Mam kilka pomysłów na apki mobilne i na webowe - jak to jest z pracą w mobilnych? bo jak patrzę na ogłoszenia to coś mało w porównaniu do springa?

1

Poczytaj o PWA, czyli Web jako aplikacja mobilna - z czasem (moim zdaniem) aplikacje mobilne zostaną wyparte zupełnie przez Web. Google do tego zmierza, żeby z web zrobić mobile.

0

No to teraz mi dałeś kolejny powód żeby zacząć się uczyć JS zamiast Javy kurde:D

a w sumie, co sądzicie o takich transpilerach jak JSweet?

0

Nie mają sensu na szerszą skalę, chyba, że masz już jakiś duży fragment kodu w Javie i chcesz szybko go przekonwertować na JS. Ucz się jednocześnie Javy (lub innego dowolnego języka back-end tj. python, php, js, go, rust itd.) i JS, back-end dalej zostanie do napisania, niezależnie od tego czy aplikacja będzie jako web czy natywna.

2
Johny123 napisał(a):

Cześć, ogarniam już całkiem całkiem jave i zastanawiam się w którym kierunku iść: spring czy android studio.
Mam kilka pomysłów na apki mobilne i na webowe - jak to jest z pracą w mobilnych? bo jak patrzę na ogłoszenia to coś mało w porównaniu do springa?

Sugerowanie się samą liczbą ogłoszeń jest bez sensu. Ważna jest proporcja między liczbą ogłoszeń a liczbą kandydatów. Czyli popytem i podażą.

Dla mobilnych jest mniej ogłoszeń, ale też ich samych jest mniej.

Markuz napisał(a):

Poczytaj o PWA, czyli Web jako aplikacja mobilna - z czasem (moim zdaniem) aplikacje mobilne zostaną wyparte zupełnie przez Web. Google do tego zmierza, żeby z web zrobić mobile.

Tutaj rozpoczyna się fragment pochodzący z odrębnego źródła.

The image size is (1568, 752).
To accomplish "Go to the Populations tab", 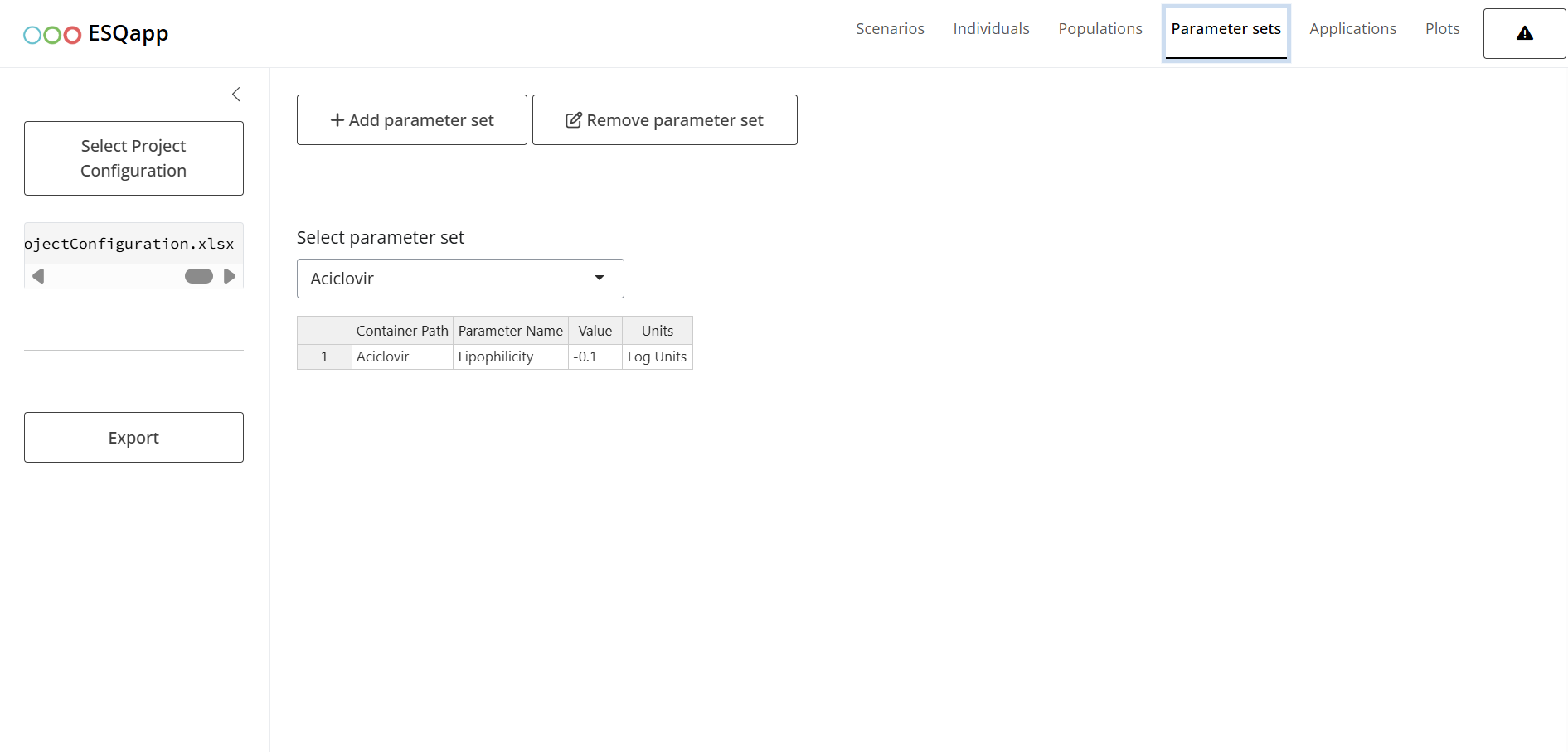I will [1100, 29].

W długiej perspektywie czasowej - kto wie. Ale prędzej nie będzie już Springa, niż aplikacji mobilnych.

1

Disclaimer
Warszawski rynek korporacyjny

a) Mamy olbrzymią nadpodaż wanna to be junior
b) Pracodawcy nie mogą znaleźć pracowników

Jest raczej wysoki próg wejścia. Pracodawcy nie oferują pracy nikomu poniżej minimum założonych wymagań. Niestety kandydaci nie zbliżają się nawet swoim poziomem do ustalonego przez firmy progu wejścia.

Nie ma zrównania, na pewnym poziomie, popytu i podaży. Nie obniża się próg wejścia do firm.

Albo jesteś. ...tu lista wymagań... wtedy witamy na pokładzie, zarabiasz odpowiednio dużo. Albo jesteś poniżej oczekiwań więc prosimy następną osobę.
Dlatego zarobki programistów, nawet juniorów - znowu warszawsko-korporacyjny disclaimer - rosną zamiast spadać.

Korporacyjny biznes zbiera z rynku pracowniczego śmietankę, uruchamia w takim kraju jak Polska tak dużo usług jak jest w stanie zebranymi specjalistami obsłużyć, resztę lokuje w następnym kraju, np. Białoruś, Wietnam, Meksyk.

Od wysokich zarobków w korporacyjnym świecie IT dzieli wszystkich "Ja też chciałbym być progranistą" wysoki płot. Parafrazując powiedzenie, ten płot tygrys zawsze przeskoczy, żmija się prześliźnie a reszta stoi i się zastanawia jak się załapać do aj-ti.